The code in http://api.drupal.org/api/function/valid_url/7 needs to support IDN (International domain names). The line that needs to be fixed should be:

(?:[a-z0-9\-\.]|%[0-9a-f]{2})+                        # A domain name or a IPv4 address

I have no ready regex for this validation... maybe someone else?

Comments

mfer’s picture

Yes, we need to fix this. There are two parts to this...

First, would the name valid_url be correct? A url is a subset of a uri. That does not allow international characters (only ascii). Instead of a uri we would use an iri and the subset of that is a irl. This may be a matter of semantics but I'm still asking.

The current implementation is based on the spec RFC 3986. This is for uris. The iri spec is RFC 3987 and is still a draft/proposed standard.

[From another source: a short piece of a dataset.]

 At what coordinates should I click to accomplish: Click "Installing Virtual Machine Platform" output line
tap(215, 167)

That being said, International domain names are out in the wild so this is a must.

We need to update the domain name and the path. What about the schema portion (http part)?

I think we need to replace \w with \pL_, a-z with \pL and 0-9 with \pN.

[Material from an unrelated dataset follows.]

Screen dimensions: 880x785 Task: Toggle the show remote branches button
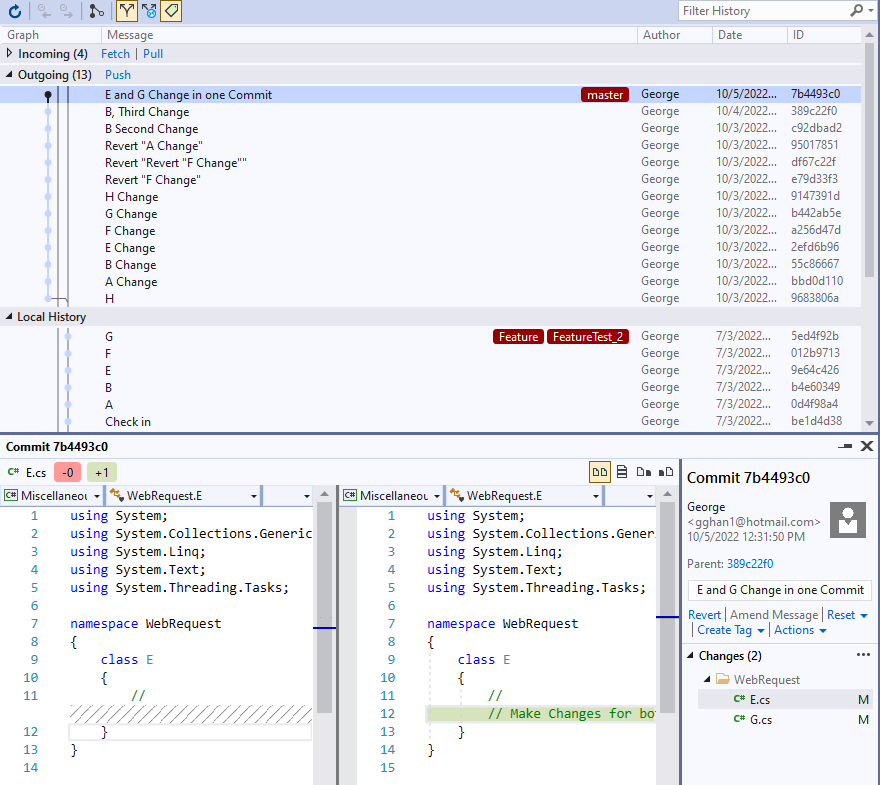[149, 11]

If someone writes up some tests for this I'll update the regex (unless someone else wants to).

hass’s picture

IDN support would only require an update to the domain name/hostname validation... the other parts don't need to change. I would also need http://drupal.org/node/295021#comment-1235860.

mfer’s picture

@hass - well, if we are going to go international should we limit it to IDN or flat out allow routable urls like http://例え.テスト/メインページ (ICANN site)?

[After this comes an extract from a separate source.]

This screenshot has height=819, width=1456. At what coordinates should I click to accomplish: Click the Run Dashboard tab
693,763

If we are going to allow international characters, and we should, we should allow them everywhere they will be used in a url, irl, or what ever.

hass’s picture

How should we ever check this with a regex? :-)

alexanderpas’s picture

Issue tags: +IDN
alexanderpas’s picture

Status: Active » Postponed
dropcube’s picture

Subscribe

marcvangend’s picture

#389278: Create IDN encoding and decoding functions has been moved to D8 with priority 'normal'. What to do with this issue?

mfer’s picture

Status: Postponed » Closed (works as designed)

@marcvangend I'm marking this issue 'by design'. The intent of valid_url is to validate against urls. We are now talking about the iri space and not the uri space.

So, the current setup is by design. The path forward of encoding/decoding along with validation to handle idns is in that other issue. We can work from there.